▸ Aim of the exercise
Make an exact transcription of the data below.

----- Data for processing

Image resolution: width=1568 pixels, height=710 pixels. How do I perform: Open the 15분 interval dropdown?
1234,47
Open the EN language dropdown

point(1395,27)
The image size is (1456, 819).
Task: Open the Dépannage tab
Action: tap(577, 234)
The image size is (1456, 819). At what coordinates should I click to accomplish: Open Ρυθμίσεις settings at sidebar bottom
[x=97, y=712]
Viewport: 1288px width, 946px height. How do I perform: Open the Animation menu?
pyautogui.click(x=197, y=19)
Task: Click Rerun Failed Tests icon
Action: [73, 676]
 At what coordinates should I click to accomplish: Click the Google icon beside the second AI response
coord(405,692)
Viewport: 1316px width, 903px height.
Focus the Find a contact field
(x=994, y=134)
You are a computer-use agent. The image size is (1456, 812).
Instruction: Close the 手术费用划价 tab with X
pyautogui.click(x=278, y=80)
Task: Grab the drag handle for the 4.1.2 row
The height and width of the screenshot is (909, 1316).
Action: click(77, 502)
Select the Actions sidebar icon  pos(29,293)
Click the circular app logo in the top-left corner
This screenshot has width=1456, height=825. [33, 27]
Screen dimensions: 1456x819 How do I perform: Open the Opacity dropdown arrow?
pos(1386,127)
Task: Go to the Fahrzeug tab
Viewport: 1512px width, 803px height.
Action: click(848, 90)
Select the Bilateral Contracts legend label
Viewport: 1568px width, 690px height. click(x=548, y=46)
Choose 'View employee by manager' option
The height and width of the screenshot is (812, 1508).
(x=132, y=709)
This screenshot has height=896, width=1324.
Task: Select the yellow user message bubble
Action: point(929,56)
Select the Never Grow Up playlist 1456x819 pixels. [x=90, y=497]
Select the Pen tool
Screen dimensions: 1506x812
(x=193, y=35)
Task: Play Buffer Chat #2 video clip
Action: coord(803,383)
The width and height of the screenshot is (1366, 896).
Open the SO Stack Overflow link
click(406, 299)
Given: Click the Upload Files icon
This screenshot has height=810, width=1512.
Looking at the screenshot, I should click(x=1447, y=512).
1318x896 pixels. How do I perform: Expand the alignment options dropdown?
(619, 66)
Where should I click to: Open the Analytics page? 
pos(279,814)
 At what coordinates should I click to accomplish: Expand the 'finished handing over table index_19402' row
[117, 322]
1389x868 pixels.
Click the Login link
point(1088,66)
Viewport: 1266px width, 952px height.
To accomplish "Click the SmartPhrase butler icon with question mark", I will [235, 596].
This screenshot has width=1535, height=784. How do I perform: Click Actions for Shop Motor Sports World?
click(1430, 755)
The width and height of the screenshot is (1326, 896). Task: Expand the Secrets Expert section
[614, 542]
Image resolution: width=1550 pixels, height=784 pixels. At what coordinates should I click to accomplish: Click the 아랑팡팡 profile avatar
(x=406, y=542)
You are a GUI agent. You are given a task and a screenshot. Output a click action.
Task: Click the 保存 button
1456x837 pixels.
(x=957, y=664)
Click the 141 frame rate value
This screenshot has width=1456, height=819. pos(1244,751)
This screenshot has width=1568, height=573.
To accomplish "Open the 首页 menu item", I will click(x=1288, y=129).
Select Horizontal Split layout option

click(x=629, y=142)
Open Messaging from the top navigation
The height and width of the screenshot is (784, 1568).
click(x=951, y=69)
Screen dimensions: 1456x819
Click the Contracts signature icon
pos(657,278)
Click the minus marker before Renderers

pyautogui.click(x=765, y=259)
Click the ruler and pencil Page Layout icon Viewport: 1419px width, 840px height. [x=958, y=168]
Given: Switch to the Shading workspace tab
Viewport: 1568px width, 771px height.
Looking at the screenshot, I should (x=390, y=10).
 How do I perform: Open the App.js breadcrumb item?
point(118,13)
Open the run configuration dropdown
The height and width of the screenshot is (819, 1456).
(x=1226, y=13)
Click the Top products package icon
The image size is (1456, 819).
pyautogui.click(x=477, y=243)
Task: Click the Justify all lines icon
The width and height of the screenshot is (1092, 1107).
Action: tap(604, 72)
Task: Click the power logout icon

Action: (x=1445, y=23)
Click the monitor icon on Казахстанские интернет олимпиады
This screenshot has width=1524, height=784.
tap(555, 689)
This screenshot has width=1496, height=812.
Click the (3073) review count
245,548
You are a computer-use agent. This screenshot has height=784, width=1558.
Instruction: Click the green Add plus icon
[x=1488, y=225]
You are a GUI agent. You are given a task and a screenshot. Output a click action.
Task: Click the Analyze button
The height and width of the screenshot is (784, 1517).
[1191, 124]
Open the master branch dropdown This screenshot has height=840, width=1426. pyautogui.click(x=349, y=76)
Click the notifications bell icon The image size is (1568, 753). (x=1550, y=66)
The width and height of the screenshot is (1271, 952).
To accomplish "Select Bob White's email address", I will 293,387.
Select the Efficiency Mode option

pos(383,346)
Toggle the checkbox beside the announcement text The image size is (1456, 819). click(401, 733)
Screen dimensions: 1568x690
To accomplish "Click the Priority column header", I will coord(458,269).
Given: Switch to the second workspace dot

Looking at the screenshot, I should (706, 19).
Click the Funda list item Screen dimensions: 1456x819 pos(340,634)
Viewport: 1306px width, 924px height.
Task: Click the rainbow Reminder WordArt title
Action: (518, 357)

----------

▸ Task result
Image resolution: width=1568 pixels, height=710 pixels. How do I perform: Open the 15분 interval dropdown?
1234,47
Open the EN language dropdown

point(1395,27)
The image size is (1456, 819).
Task: Open the Dépannage tab
Action: tap(577, 234)
The image size is (1456, 819). At what coordinates should I click to accomplish: Open Ρυθμίσεις settings at sidebar bottom
[x=97, y=712]
Viewport: 1288px width, 946px height. How do I perform: Open the Animation menu?
pyautogui.click(x=197, y=19)
Task: Click Rerun Failed Tests icon
Action: [73, 676]
 At what coordinates should I click to accomplish: Click the Google icon beside the second AI response
coord(405,692)
Viewport: 1316px width, 903px height.
Focus the Find a contact field
(x=994, y=134)
You are a computer-use agent. The image size is (1456, 812).
Instruction: Close the 手术费用划价 tab with X
pyautogui.click(x=278, y=80)
Task: Grab the drag handle for the 4.1.2 row
The height and width of the screenshot is (909, 1316).
Action: click(77, 502)
Select the Actions sidebar icon  pos(29,293)
Click the circular app logo in the top-left corner
This screenshot has width=1456, height=825. [33, 27]
Screen dimensions: 1456x819 How do I perform: Open the Opacity dropdown arrow?
pos(1386,127)
Task: Go to the Fahrzeug tab
Viewport: 1512px width, 803px height.
Action: click(848, 90)
Select the Bilateral Contracts legend label
Viewport: 1568px width, 690px height. click(x=548, y=46)
Choose 'View employee by manager' option
The height and width of the screenshot is (812, 1508).
(x=132, y=709)
This screenshot has height=896, width=1324.
Task: Select the yellow user message bubble
Action: point(929,56)
Select the Never Grow Up playlist 1456x819 pixels. [x=90, y=497]
Select the Pen tool
Screen dimensions: 1506x812
(x=193, y=35)
Task: Play Buffer Chat #2 video clip
Action: coord(803,383)
The width and height of the screenshot is (1366, 896).
Open the SO Stack Overflow link
click(406, 299)
Given: Click the Upload Files icon
This screenshot has height=810, width=1512.
Looking at the screenshot, I should click(x=1447, y=512).
1318x896 pixels. How do I perform: Expand the alignment options dropdown?
(619, 66)
Where should I click to: Open the Analytics page? 
pos(279,814)
 At what coordinates should I click to accomplish: Expand the 'finished handing over table index_19402' row
[117, 322]
1389x868 pixels.
Click the Login link
point(1088,66)
Viewport: 1266px width, 952px height.
To accomplish "Click the SmartPhrase butler icon with question mark", I will [235, 596].
This screenshot has width=1535, height=784. How do I perform: Click Actions for Shop Motor Sports World?
click(1430, 755)
The width and height of the screenshot is (1326, 896). Task: Expand the Secrets Expert section
[614, 542]
Image resolution: width=1550 pixels, height=784 pixels. At what coordinates should I click to accomplish: Click the 아랑팡팡 profile avatar
(x=406, y=542)
You are a GUI agent. You are given a task and a screenshot. Output a click action.
Task: Click the 保存 button
1456x837 pixels.
(x=957, y=664)
Click the 141 frame rate value
This screenshot has width=1456, height=819. pos(1244,751)
This screenshot has width=1568, height=573.
To accomplish "Open the 首页 menu item", I will click(x=1288, y=129).
Select Horizontal Split layout option

click(x=629, y=142)
Open Messaging from the top navigation
The height and width of the screenshot is (784, 1568).
click(x=951, y=69)
Screen dimensions: 1456x819
Click the Contracts signature icon
pos(657,278)
Click the minus marker before Renderers

pyautogui.click(x=765, y=259)
Click the ruler and pencil Page Layout icon Viewport: 1419px width, 840px height. [x=958, y=168]
Given: Switch to the Shading workspace tab
Viewport: 1568px width, 771px height.
Looking at the screenshot, I should (x=390, y=10).
 How do I perform: Open the App.js breadcrumb item?
point(118,13)
Open the run configuration dropdown
The height and width of the screenshot is (819, 1456).
(x=1226, y=13)
Click the Top products package icon
The image size is (1456, 819).
pyautogui.click(x=477, y=243)
Task: Click the Justify all lines icon
The width and height of the screenshot is (1092, 1107).
Action: tap(604, 72)
Task: Click the power logout icon

Action: (x=1445, y=23)
Click the monitor icon on Казахстанские интернет олимпиады
This screenshot has width=1524, height=784.
tap(555, 689)
This screenshot has width=1496, height=812.
Click the (3073) review count
245,548
You are a computer-use agent. This screenshot has height=784, width=1558.
Instruction: Click the green Add plus icon
[x=1488, y=225]
You are a GUI agent. You are given a task and a screenshot. Output a click action.
Task: Click the Analyze button
The height and width of the screenshot is (784, 1517).
[1191, 124]
Open the master branch dropdown This screenshot has height=840, width=1426. pyautogui.click(x=349, y=76)
Click the notifications bell icon The image size is (1568, 753). (x=1550, y=66)
The width and height of the screenshot is (1271, 952).
To accomplish "Select Bob White's email address", I will 293,387.
Select the Efficiency Mode option

pos(383,346)
Toggle the checkbox beside the announcement text The image size is (1456, 819). click(401, 733)
Screen dimensions: 1568x690
To accomplish "Click the Priority column header", I will coord(458,269).
Given: Switch to the second workspace dot

Looking at the screenshot, I should (706, 19).
Click the Funda list item Screen dimensions: 1456x819 pos(340,634)
Viewport: 1306px width, 924px height.
Task: Click the rainbow Reminder WordArt title
Action: (518, 357)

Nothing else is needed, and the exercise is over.